From: Pat Hayes <phayes@ihmc.us>
Date: Tue, 15 Aug 2006 21:25:14 -0700
To: Bijan Parsia <bparsia@cs.man.ac.uk>
Cc: RDF Data Access Working Group <public-rdf-dawg@w3.org>
Message-Id: <p06230940c1081f69eb63@[192.168.1.6]>
>Here is the text:
>
>"""10.1.3 DISTINCT
>The solution sequence can be modified by adding the DISTINCT keyword 
>which ensures that every combination of variable bindings (i.e. each 
>solution) in the sequence is unique."""
>
>and the definition:
>
>"""Definition: Distinct Solution Sequence
>
>A Distinct Solution Sequence is a solution sequence in which no two 
>solutions are the same."""
>
>=====================
>
>Unfortunately, the example doesn't give any hint about the tricky cases.
>
>Why is this underspecified, or rather nonspecified? Because "the 
>same" depends on your notion of sameness (same for unique).
>
>=====================
>
>LITERALS:
>
>Consider literals: there are often at least two equality operator 
>you could use (i.e., the type specific one or the general term 
>comparision).
>
>So consider the following answer set:
>
>	?x
>	"01"^^<xsd:integer>
>	"1"^^<xsd:integer>
>
>This is nonredundant by 
><http://www.w3.org/TR/rdf-concepts/#section-Literal-Equality> but 
>redundant by 
><http://www.w3.org/TR/xpath-functions/#func-numeric-equal>.
>
>So, should a DISTINCT answer set contain one answer or two?

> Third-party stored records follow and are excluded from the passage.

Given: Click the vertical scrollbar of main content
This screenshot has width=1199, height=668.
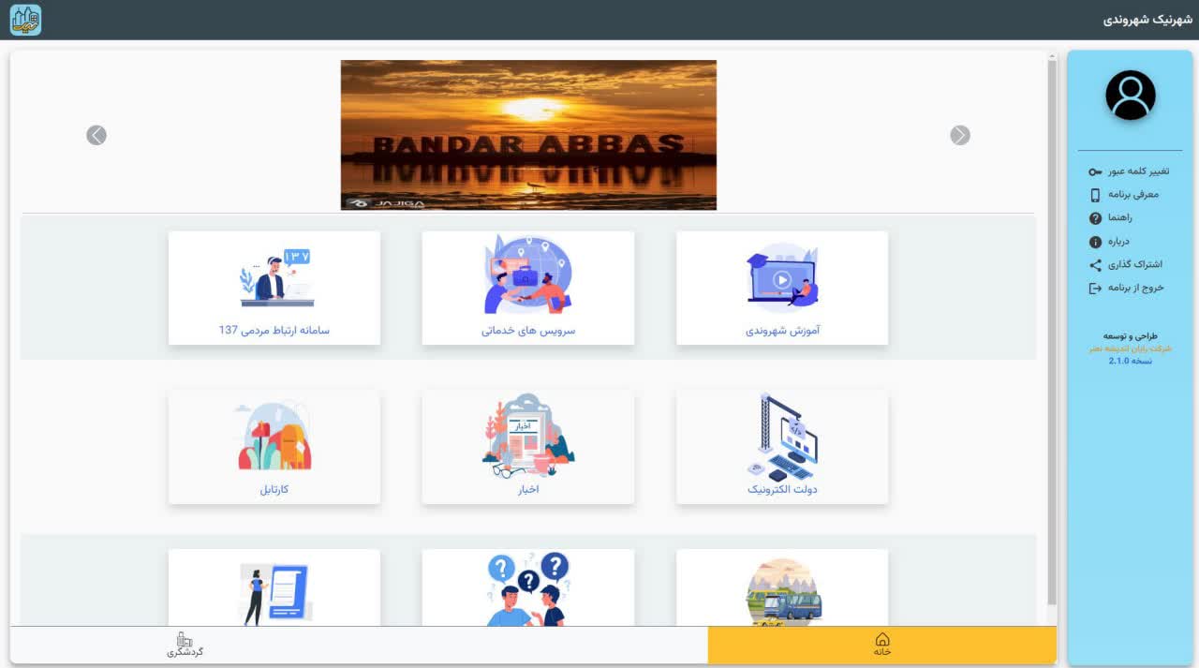Looking at the screenshot, I should 1052,328.
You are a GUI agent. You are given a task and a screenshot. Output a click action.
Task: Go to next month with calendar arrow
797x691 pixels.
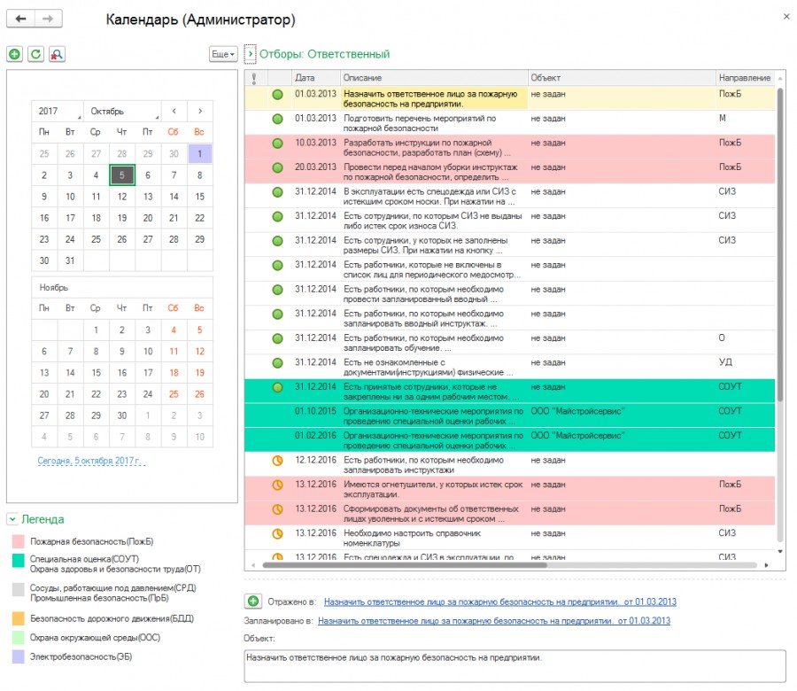click(200, 111)
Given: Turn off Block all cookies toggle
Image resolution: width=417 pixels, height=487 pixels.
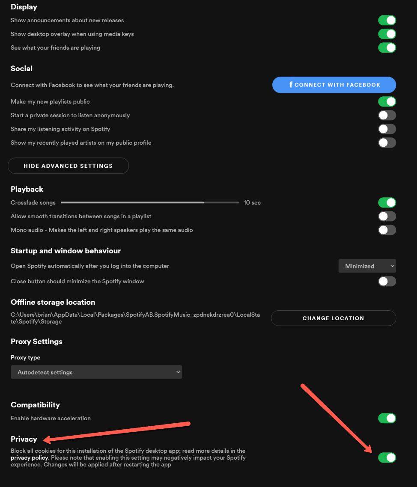Looking at the screenshot, I should (x=387, y=457).

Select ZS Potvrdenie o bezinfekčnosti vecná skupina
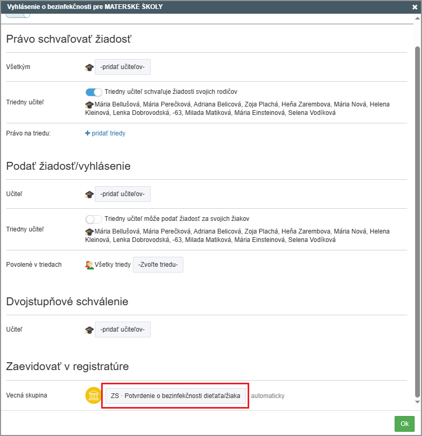coord(175,396)
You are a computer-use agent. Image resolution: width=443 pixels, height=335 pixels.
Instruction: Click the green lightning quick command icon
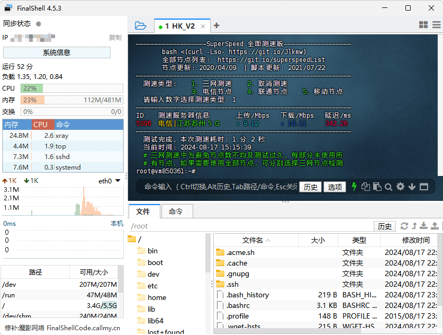click(x=354, y=187)
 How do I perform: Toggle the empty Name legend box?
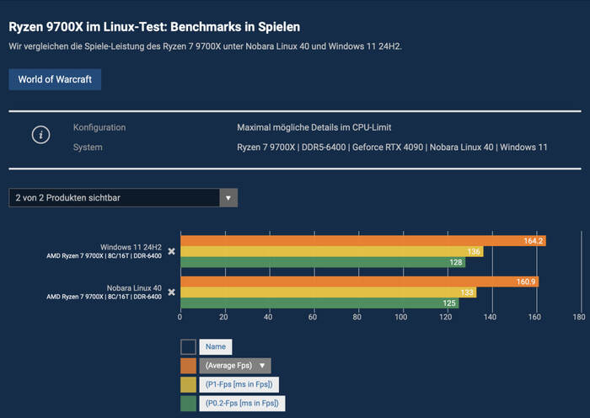point(188,346)
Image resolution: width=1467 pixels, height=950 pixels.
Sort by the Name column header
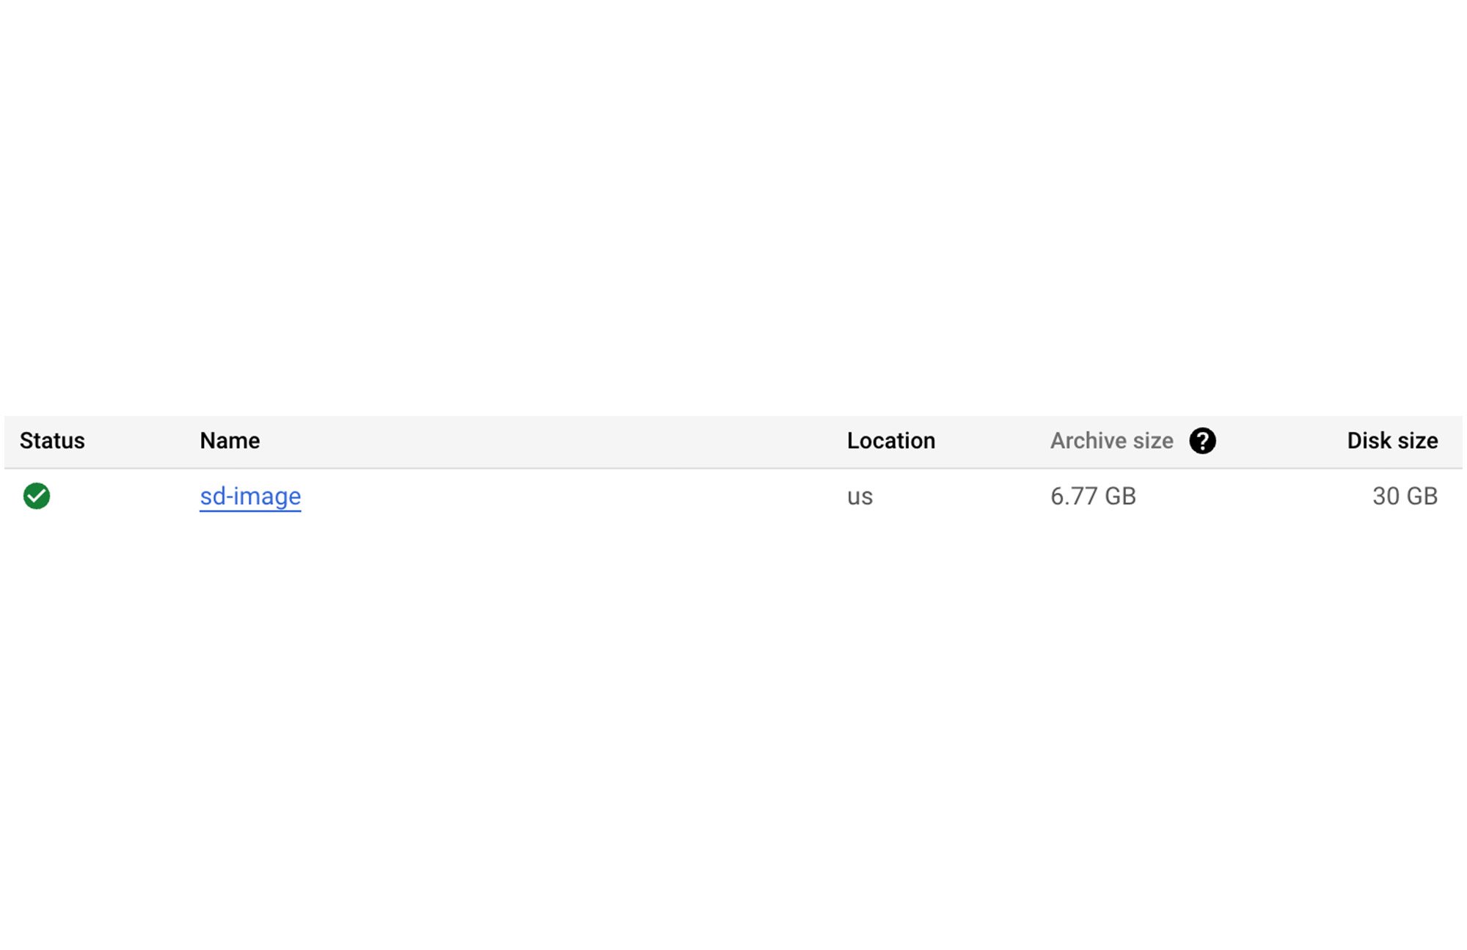[x=230, y=441]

Two, since the RDF conventions win over the Xpath conventions. I 
agree its dumb, but we should be RDF consistent.

>  Which answer should it include?
>
>I tend to favor a type specific comparison where specified, and only 
>falling back on rdf-term when lacking, but I can see a more general 
>case. Data values are weird.

Amen to that. They get weirder as time goes by, cf. the XML schema revision.

>
>=====================
>
>BNODES:
>
>BNodes are much harder, overall. Consider the following answer set:
>
>1)	?x		?y
>	_:x		:mochi
>	:Bijan	:mochi
>
>One (distinct) answer, or two? Clearly, it's not quite right to say 
>that :Bijan = _:x, although the second answer does subsume the 
>first. How about:
>
>2)	?x		?y
>	_:x		:mochi
>	_:y		:mochi
>
>(note that this might *not* correspond to redundancy in the data! Consider:
>
>3)	SELECT DISTINCT ?x ?y
>		{?x ?p ?y}
>
>against:
>
>	_:x :loves :mochi.
>	_:y :hates :mochi.
>)
>
>What principle should guide? If we look to SQL (and curse ANSI et al 
>for not having free, hyperlinked versions of their standards on 
>line), we see that DISTINCT vs. ALL is set vs. bag (e.g., 
><http://66.102.9.104/search?q=cache:H8E-i-rh4N4J:www.csee.umbc.edu/~pmundur/courses/CMSC661-02/lecture7.ppt+SQL+semantics+distinct&hl=en&ct=clnk&cd=9&client=safari>)
>
>Similarly, DQL and OWLQL define various levels of refinement based 
>on answer subsumption.
>
>I would like to dismiss out of hand any argument that relies on "the 
>same" or "unique" in the current text to to exclude the 1) having 
>only one answer. We're deciding here, not interpreting.
>
>I would also like to be a very strong push in for a strong 
>anti-redundancy reading. I think 1) and 2) should have only one 
>answer (if DISTINCT). The principle is that no DISTINCT set of 
>answers should contain redundancy.

We have to be sure that we know exactly what redundancy means. A 
problem is that the answer set considered in isolation might seem to 
be redundant, but does not seem redundant when more information is 
added, information which is in the graph. (Similarly for leanness of 
a graph: a lean graph can have non-lean subgraphs.) So in the above 
case, for example, if the graph had contained

_:x :p :mochi
_:x :q :fred
Bijan :p :mochi

with the pattern query ?x :p ?y, then it might actually be quite 
useful to be told that there are two answers, <_:x :mochi> and <Bijan 
:mochi> when one has explicitly requested DISTINCT answers, since 
this would tell you that there was something known about _:x, whoever 
he is, to at least distinguish him from the other answers, i.e. that 
the apparent redundancy was something of an illusion. If told bnodes 
are useable, this is almost a direct hint to ask some more questions 
about _:x; and even if they are not, the information may be useful.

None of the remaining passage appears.